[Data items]
--------------------

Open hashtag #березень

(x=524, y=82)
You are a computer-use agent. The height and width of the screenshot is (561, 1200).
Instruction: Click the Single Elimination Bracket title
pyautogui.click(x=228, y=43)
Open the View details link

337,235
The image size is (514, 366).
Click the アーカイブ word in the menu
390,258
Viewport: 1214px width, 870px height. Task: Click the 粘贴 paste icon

--------------------

_Problem_
Once more, print all the records exactly.

_Exercise solution_
Open hashtag #березень

(x=524, y=82)
You are a computer-use agent. The height and width of the screenshot is (561, 1200).
Instruction: Click the Single Elimination Bracket title
pyautogui.click(x=228, y=43)
Open the View details link

337,235
The image size is (514, 366).
Click the アーカイブ word in the menu
390,258
Viewport: 1214px width, 870px height. Task: Click the 粘贴 paste icon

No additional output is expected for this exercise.